━━━ Dataset ━━━

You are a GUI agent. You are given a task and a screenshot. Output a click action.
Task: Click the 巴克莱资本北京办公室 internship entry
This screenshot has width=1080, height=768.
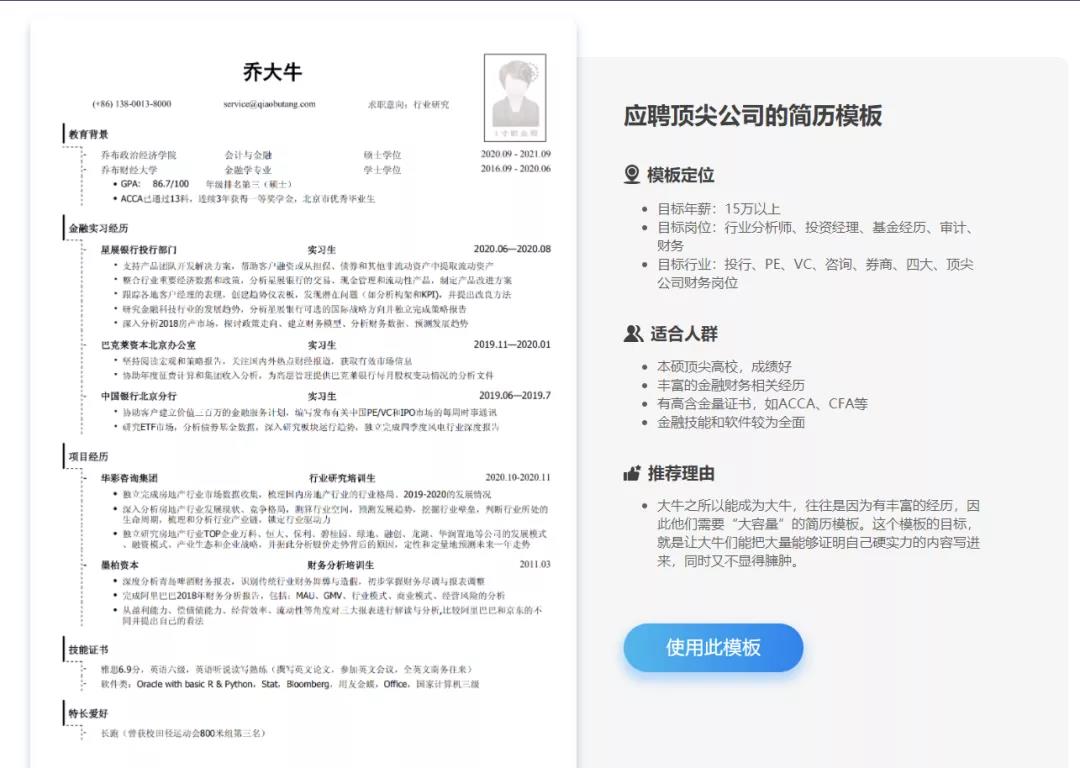pos(148,345)
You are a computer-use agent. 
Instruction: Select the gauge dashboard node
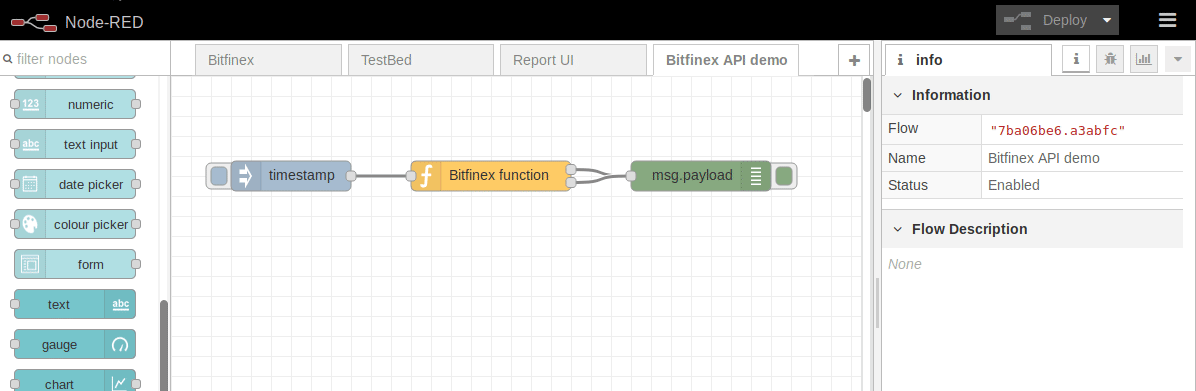coord(75,345)
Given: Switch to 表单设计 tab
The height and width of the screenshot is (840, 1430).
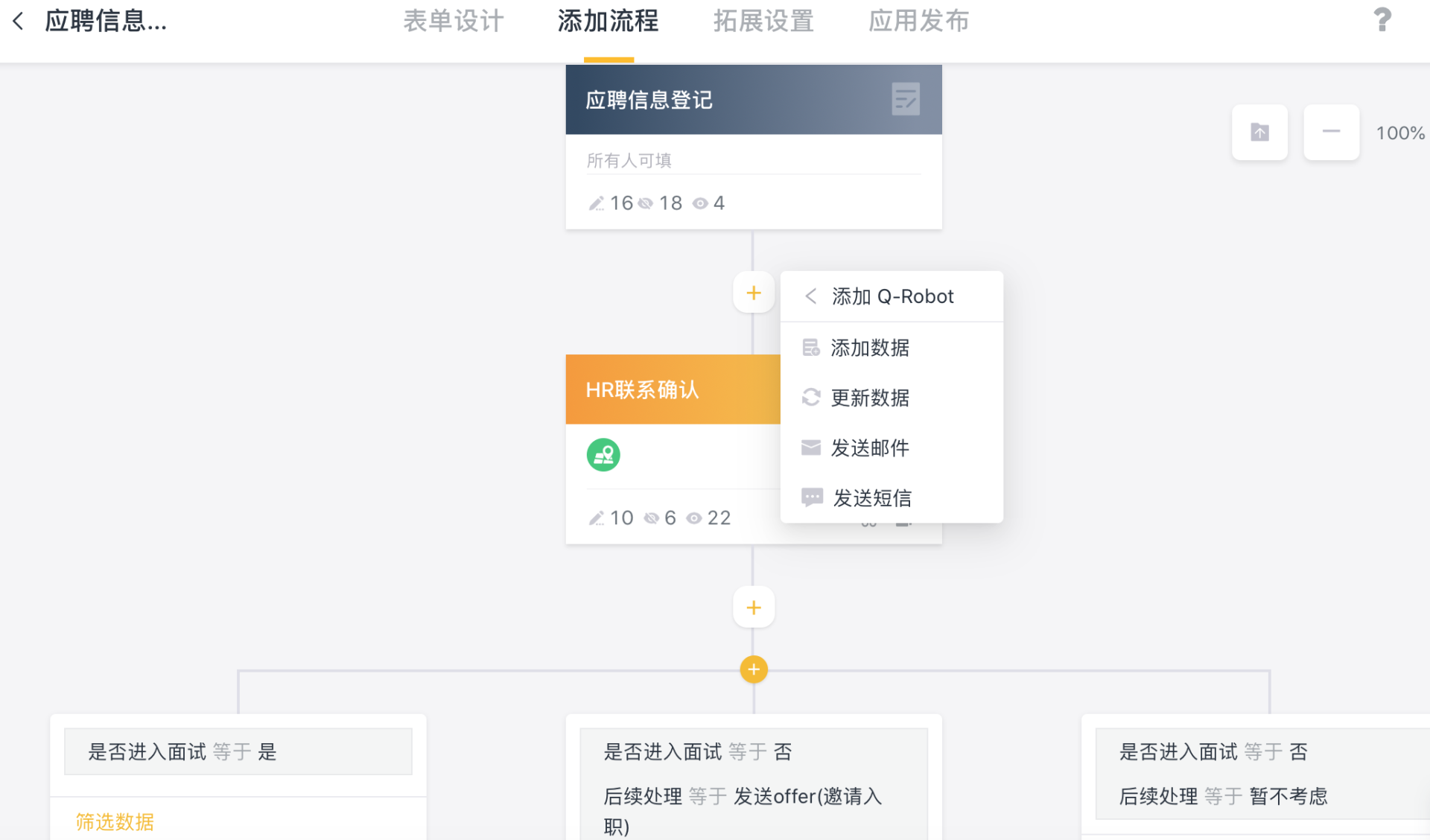Looking at the screenshot, I should click(x=453, y=21).
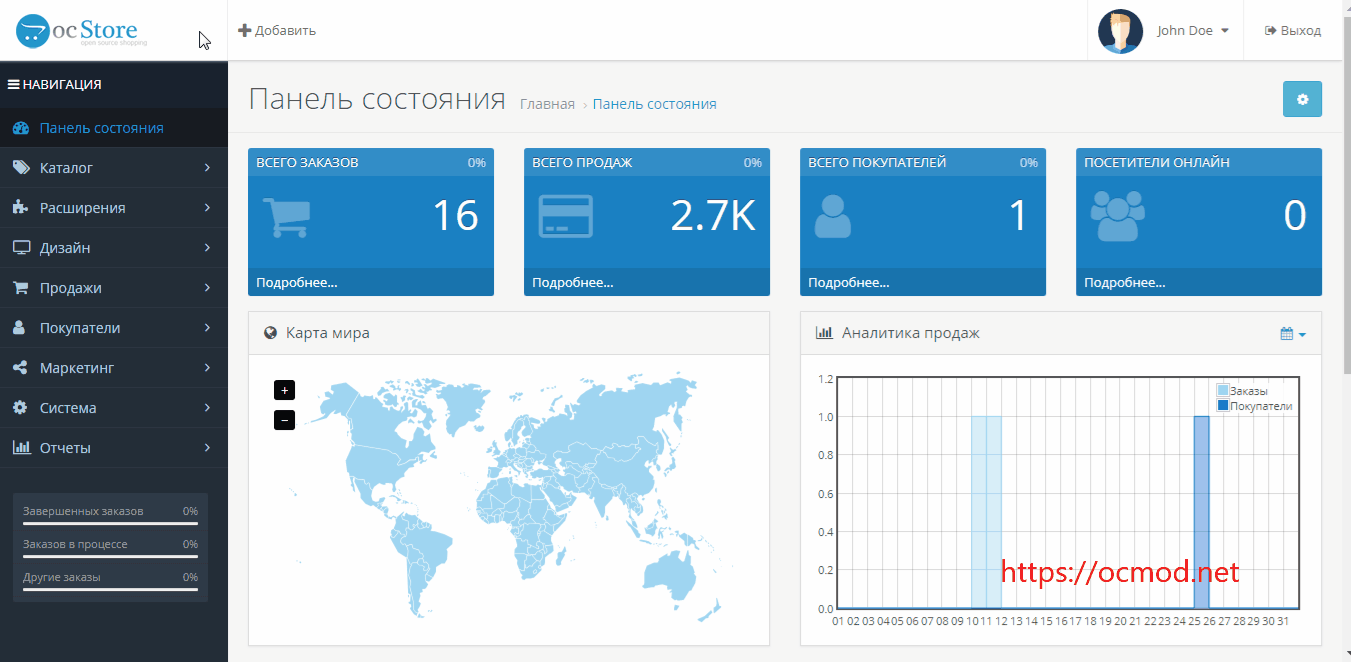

━━━

§ **Exercise goal**
Copy every line of the records above word for word, but leave out the pictures.

§ **Full solution**
You are a GUI agent. You are given a task and a screenshot. Output a click action.
Task: Click the 巴克莱资本北京办公室 internship entry
This screenshot has width=1080, height=768.
pos(148,345)
You are a computer-use agent. 
Instruction: Select the gauge dashboard node
coord(75,345)
Given: Switch to 表单设计 tab
The height and width of the screenshot is (840, 1430).
Looking at the screenshot, I should click(x=453, y=21).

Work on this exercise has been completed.